→ TEXT PASSAGE:
* * *

Nya: Hm … now I wonder how the concept of Dharma would engage with this right talk. (curiously) Because, one of the meanings of ‘Dharma’ is a duty, not following which is adharma which is wrong. Given this, shouldn’t creating and contributing to knowledge be one’s duty regardless of the consequences i.e. giving an individualistic claim on the contribution? If that premise is established, it (what we call an IPR today) would actually be an intellectual duty, not doing which can be an intellectual wrong. Oh, wait. … are we not indirectly and subconsciously wronging a right and righting a wrong and thus …(confused and fizzling out).

Prof. Antilegend: Haha, from an “intellectual right” to an “intellectual duty” to now an “intellectual wrong” … interesting! But (facing Nya), I don’t wish to walk into the “IP Dharma” terrain, though I do want you to notice how difficult a ‘Right’ talk is and how it can lead to an intellectual imbroglio owing to its convergence with so many other moral and ethical topics of our daily life. Anyways, good points by the class overall! It’s exciting to see you think beyond the box!

* * *

→ RECORDED INFORMATION:
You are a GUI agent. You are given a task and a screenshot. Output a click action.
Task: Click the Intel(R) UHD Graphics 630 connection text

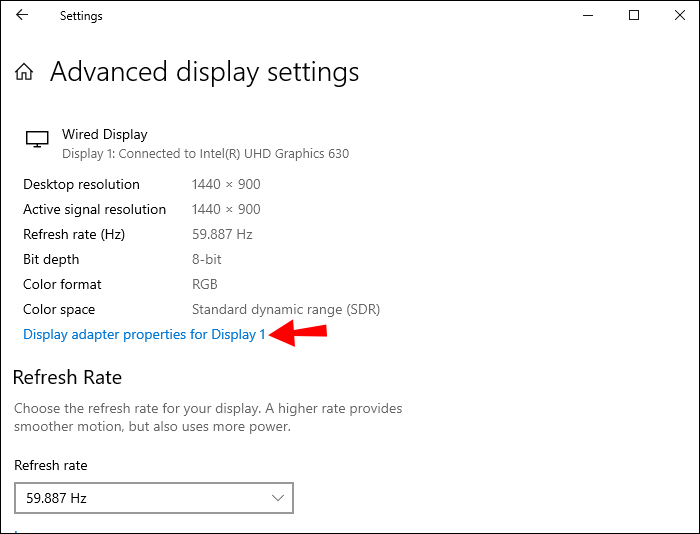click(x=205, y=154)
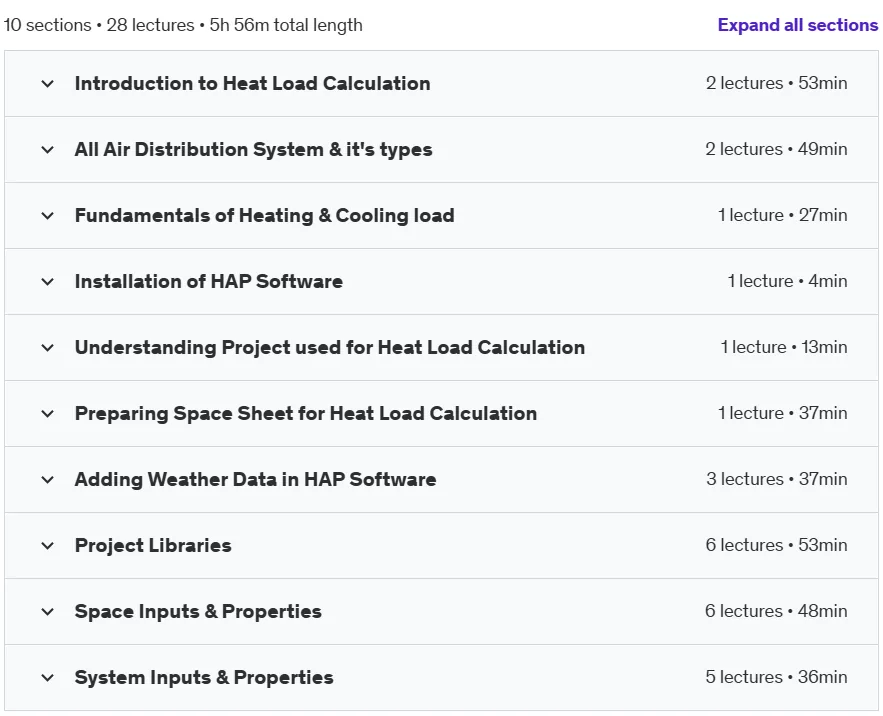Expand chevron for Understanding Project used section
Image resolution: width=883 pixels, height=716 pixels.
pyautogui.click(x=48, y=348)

* * *

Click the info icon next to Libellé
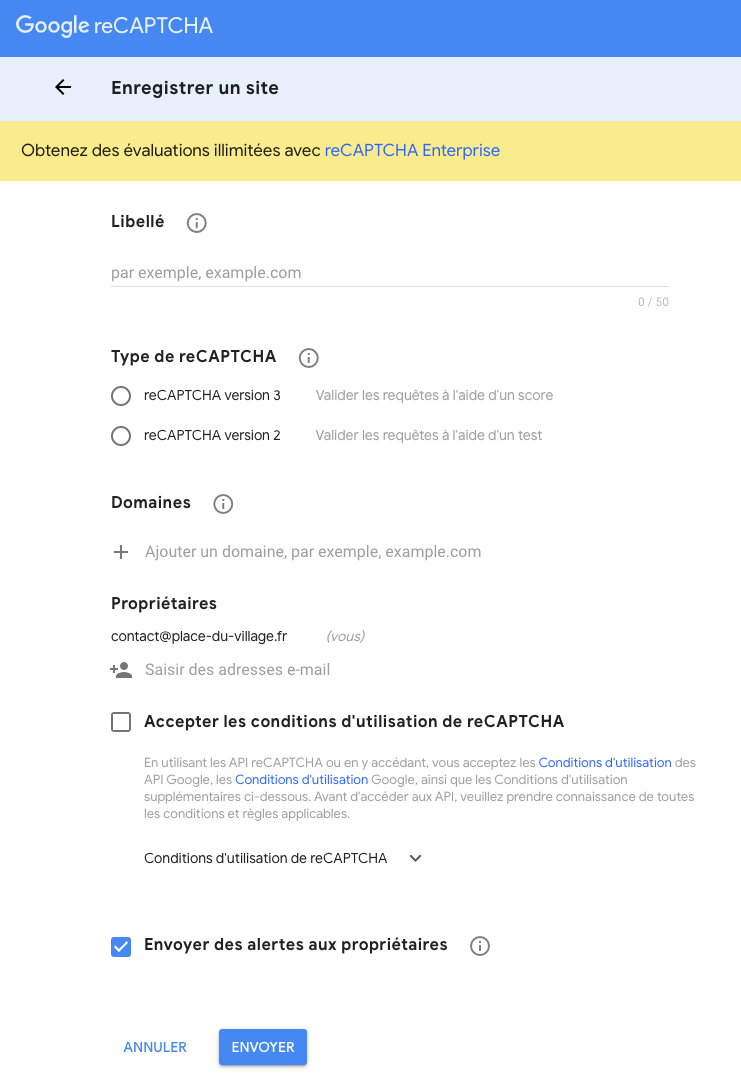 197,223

* * *

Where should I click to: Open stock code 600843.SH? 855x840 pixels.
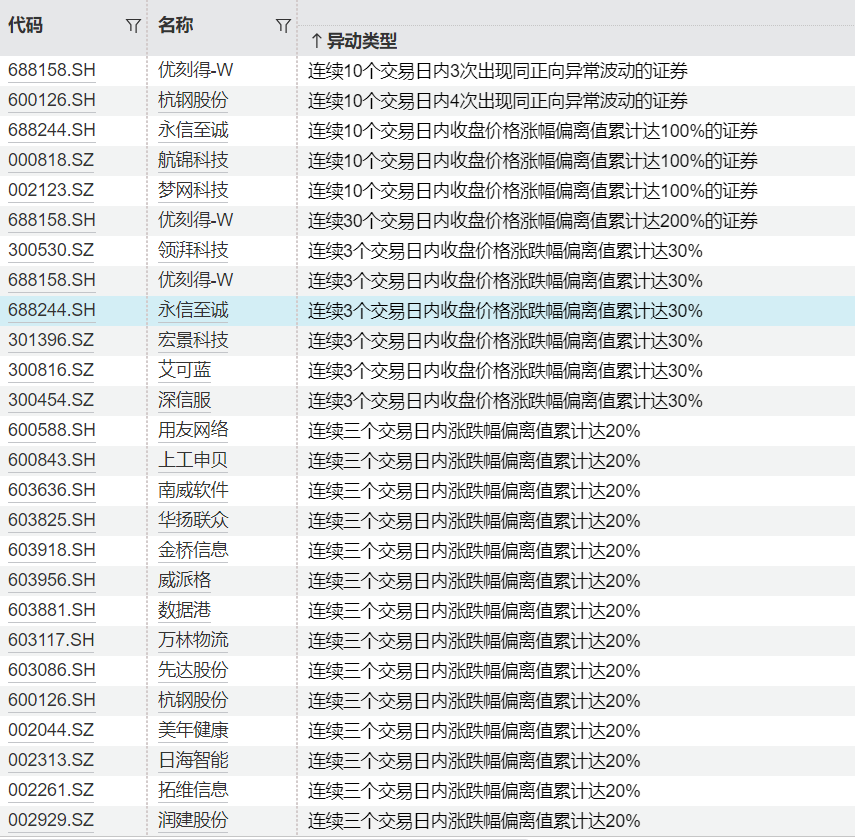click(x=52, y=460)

* * *

→ WRITTEN TASK: Please say what the dialogue gives as one of the meanings of "Dharma." The lines have nothing to do with the dialogue.

→ WORKED ANSWER: A duty, not following which is adharma, which is wrong.